## [Aim of the exercise]
Write out exactly, excluding pictures, the lines from the one containing "Task: Toggle the Municipal Ward 2 checkbox" through the end of the data, both included.
● ● ● ● ● ● ●
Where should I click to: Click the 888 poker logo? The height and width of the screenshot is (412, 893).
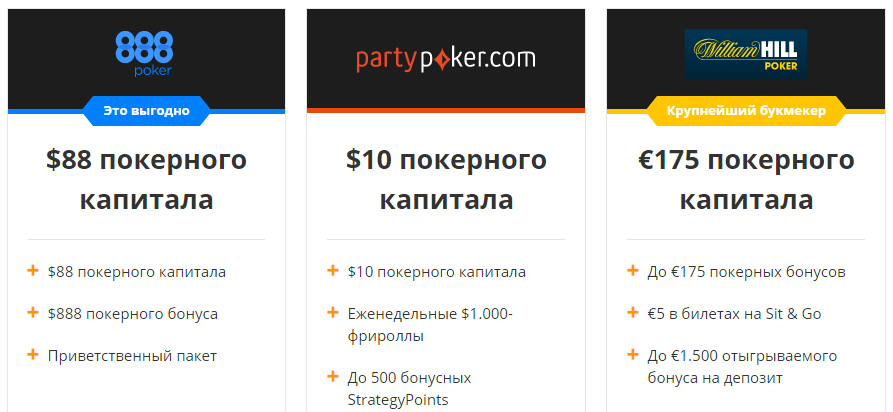(146, 53)
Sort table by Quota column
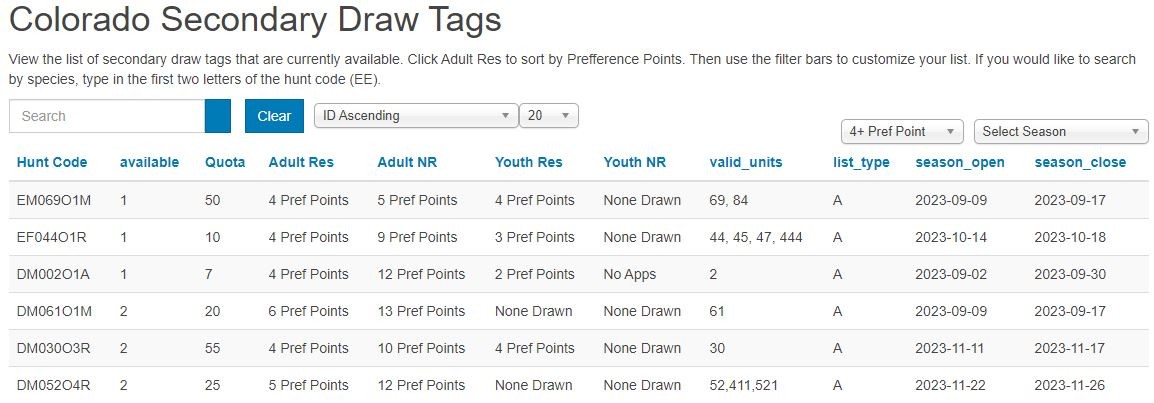Viewport: 1154px width, 403px height. [225, 163]
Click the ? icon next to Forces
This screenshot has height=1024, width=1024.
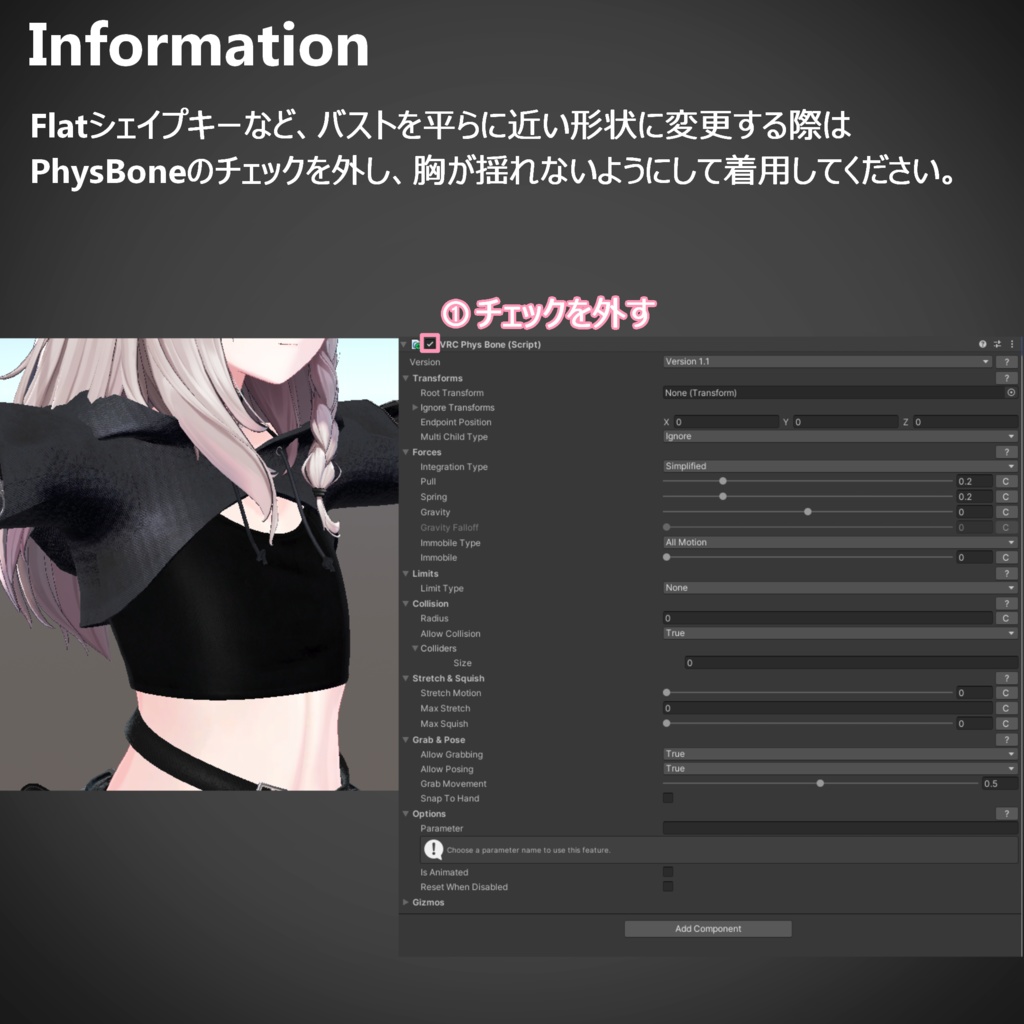1005,452
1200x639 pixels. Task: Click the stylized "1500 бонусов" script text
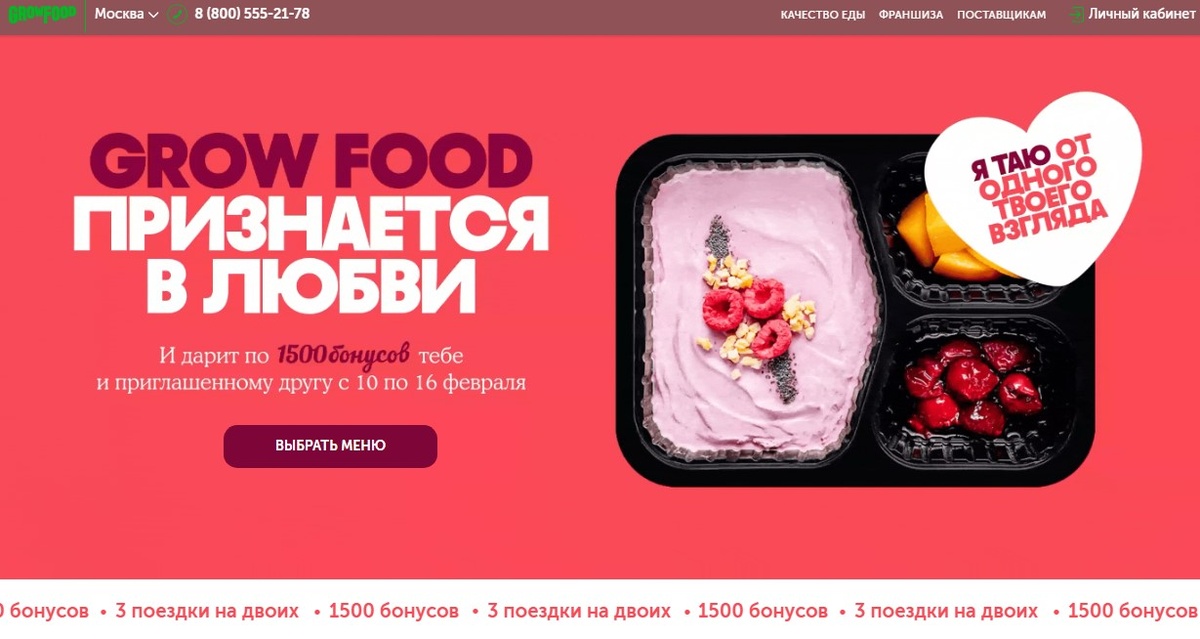coord(344,354)
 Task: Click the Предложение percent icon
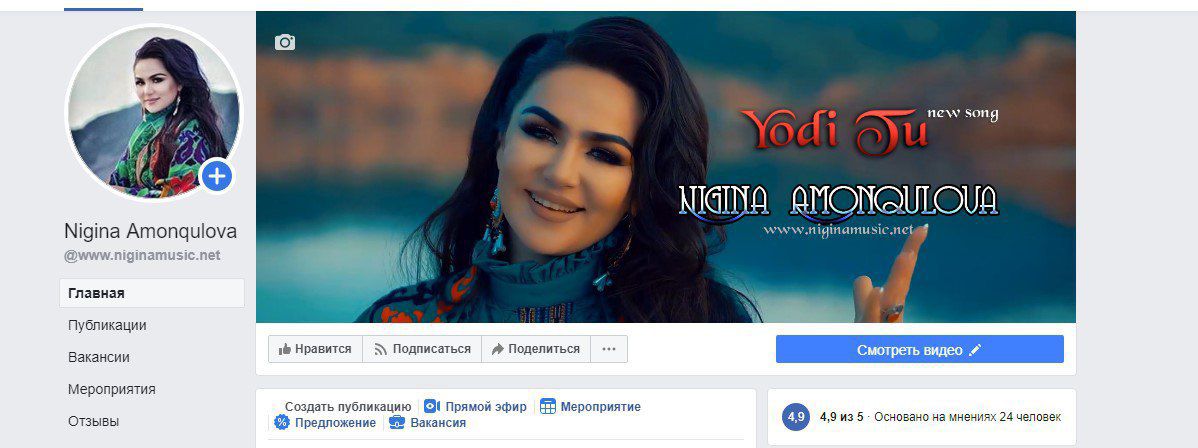[282, 422]
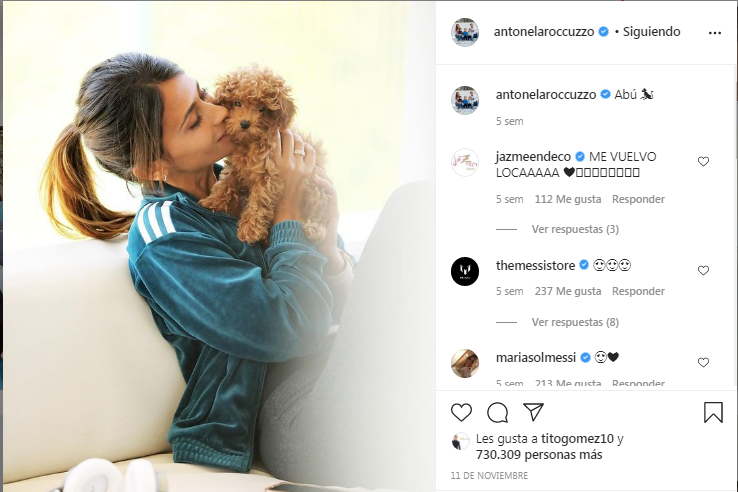The width and height of the screenshot is (738, 492).
Task: Expand Ver respuestas (3) replies
Action: tap(575, 229)
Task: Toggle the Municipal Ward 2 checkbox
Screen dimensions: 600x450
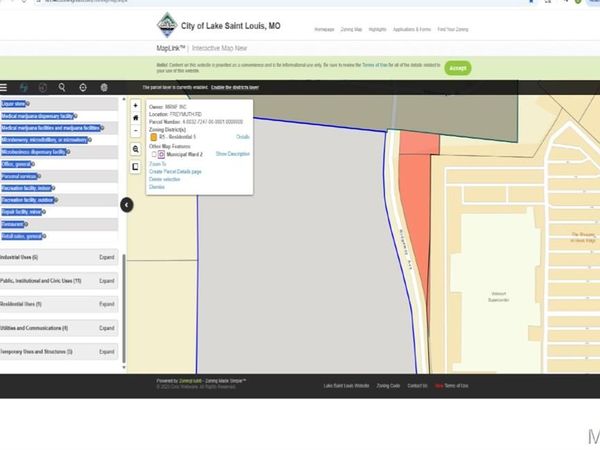Action: click(153, 155)
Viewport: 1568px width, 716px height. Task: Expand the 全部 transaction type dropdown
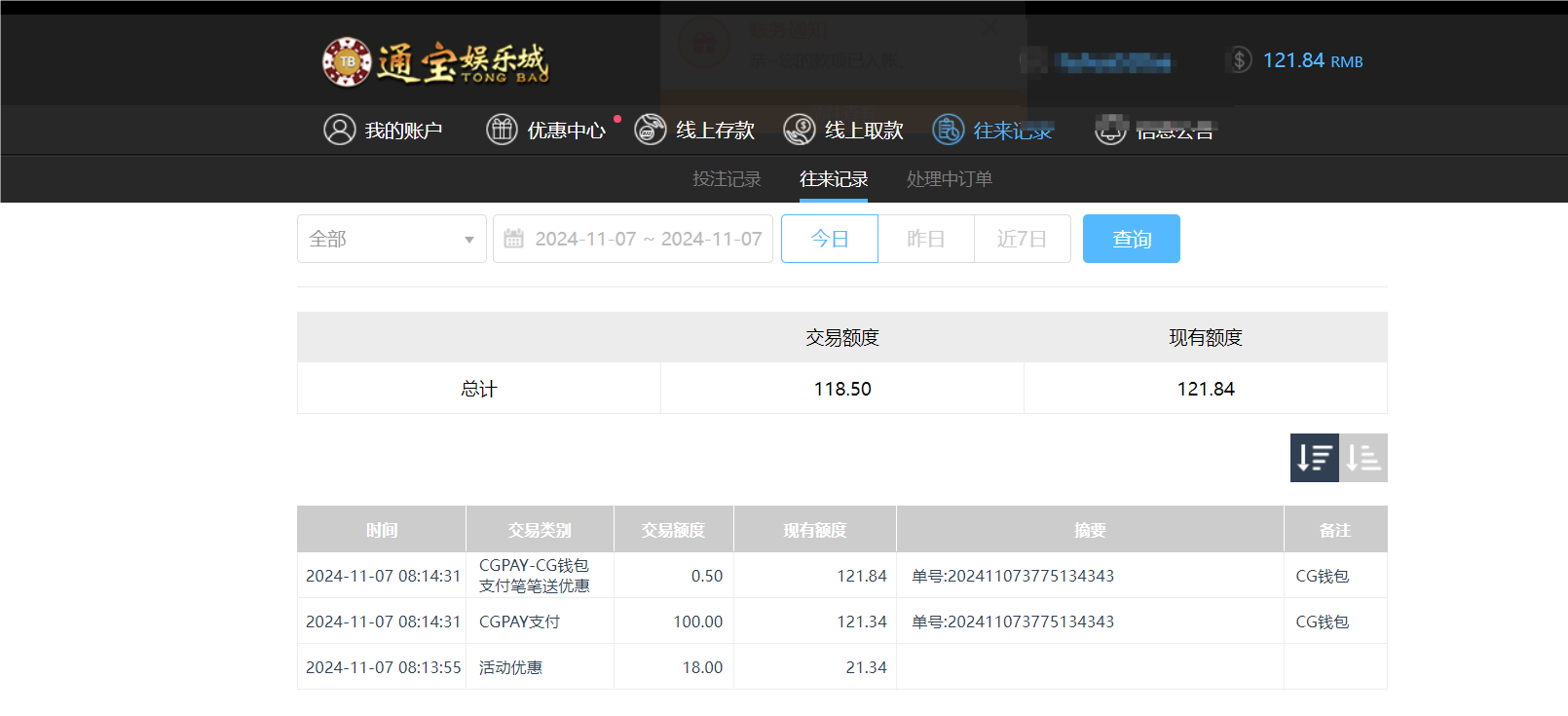pyautogui.click(x=391, y=239)
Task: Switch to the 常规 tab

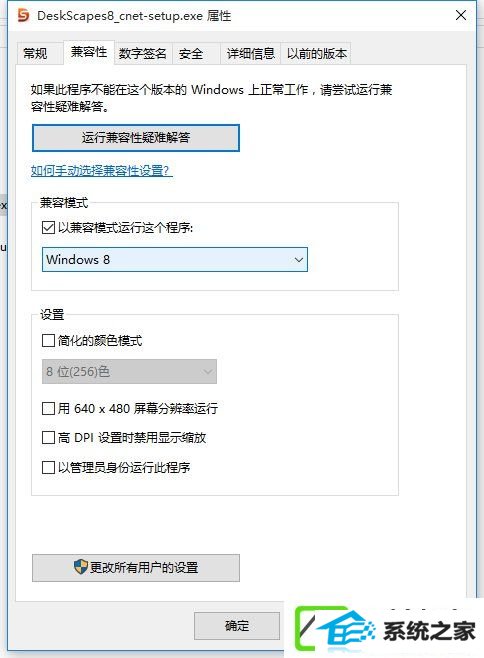Action: (x=35, y=53)
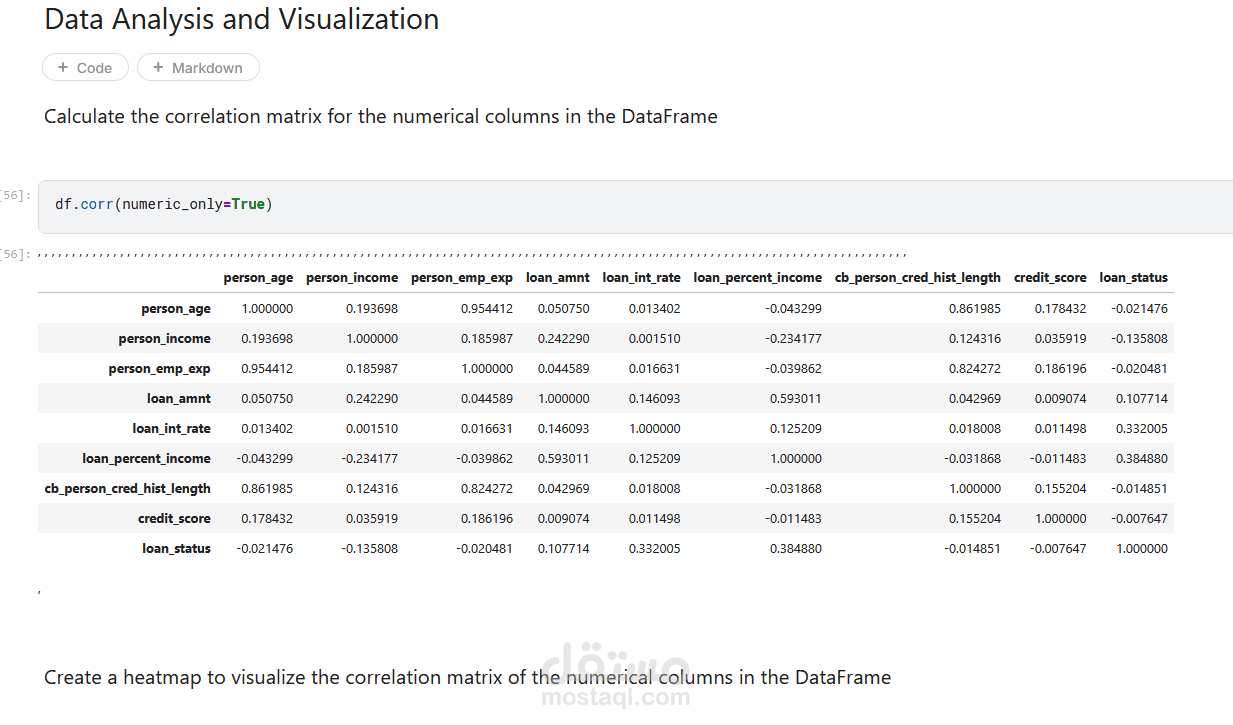The height and width of the screenshot is (725, 1233).
Task: Click the loan_int_rate row label
Action: pyautogui.click(x=171, y=428)
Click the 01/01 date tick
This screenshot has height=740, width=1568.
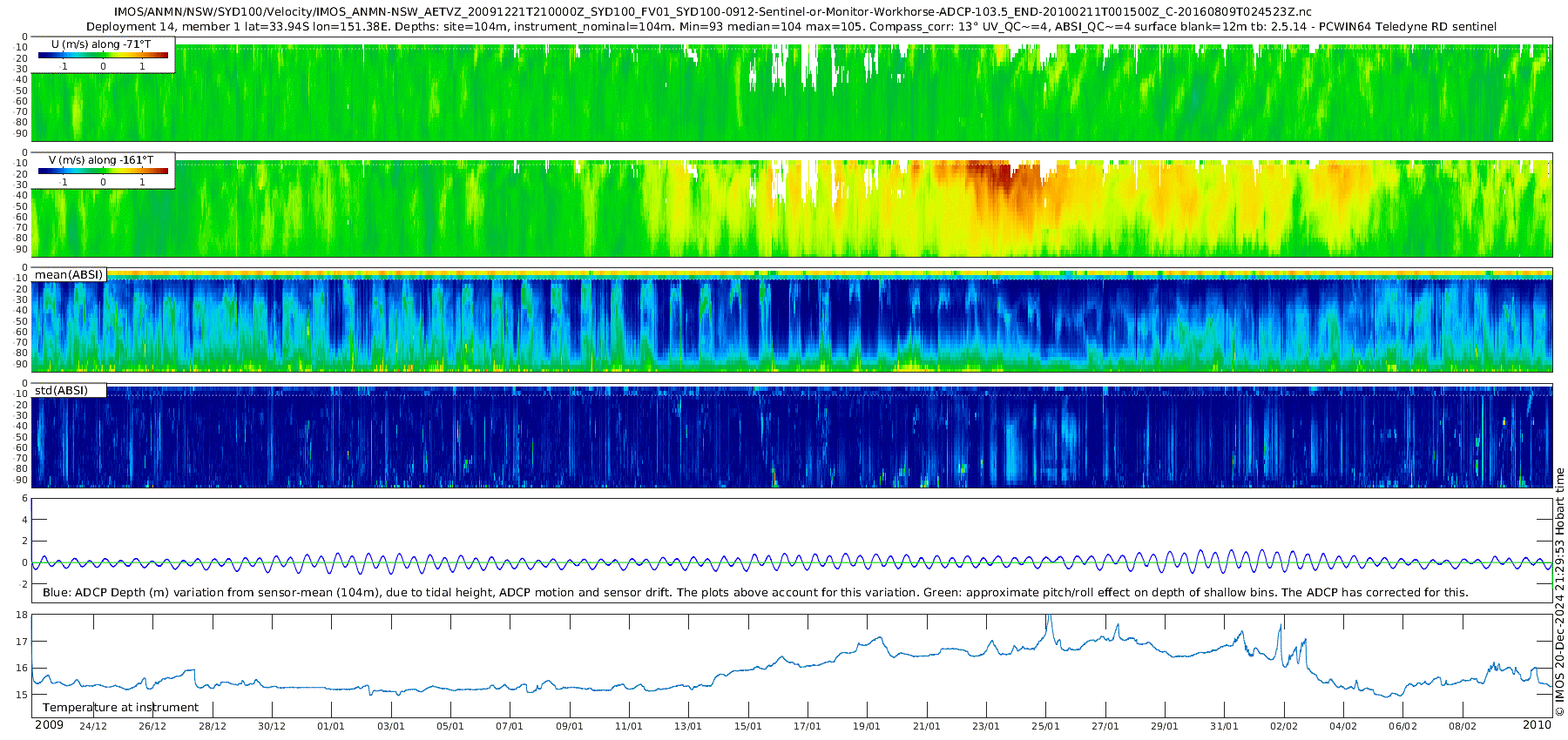pos(331,726)
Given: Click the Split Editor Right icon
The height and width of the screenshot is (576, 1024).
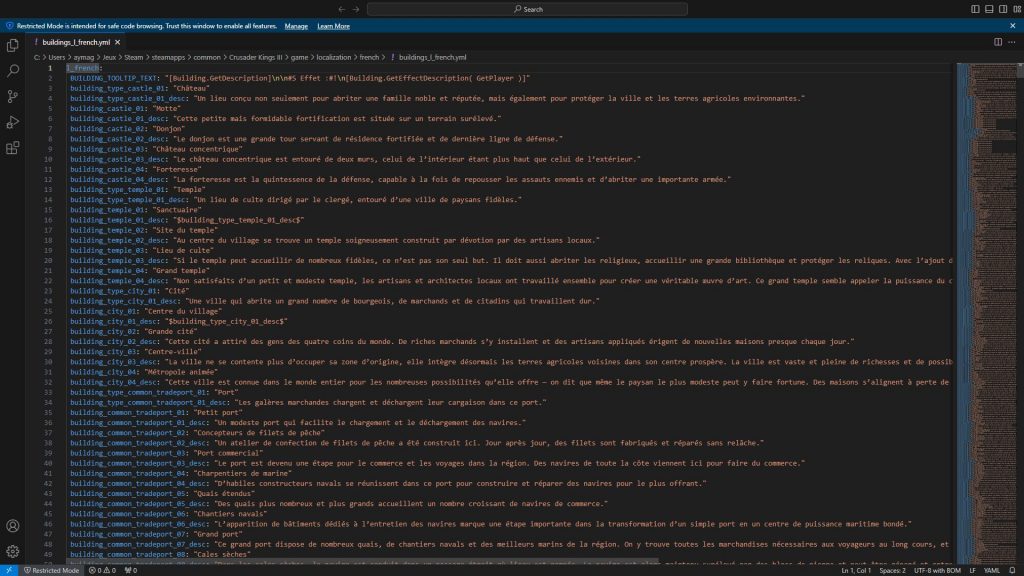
● ● ● ● ● ● ●
## [Response]
Task: Toggle the Municipal Ward 2 checkbox
Screen dimensions: 600x450
Action: click(153, 155)
Viewport: 1568px width, 716px height. Task: Expand the 全部 transaction type dropdown
pyautogui.click(x=391, y=239)
Task: Switch to the 常规 tab

Action: (x=35, y=53)
The height and width of the screenshot is (725, 1233).
Task: Click the loan_int_rate row label
Action: pyautogui.click(x=171, y=428)
Click the 01/01 date tick
This screenshot has height=740, width=1568.
pos(331,726)
Given: Click the Split Editor Right icon
The height and width of the screenshot is (576, 1024).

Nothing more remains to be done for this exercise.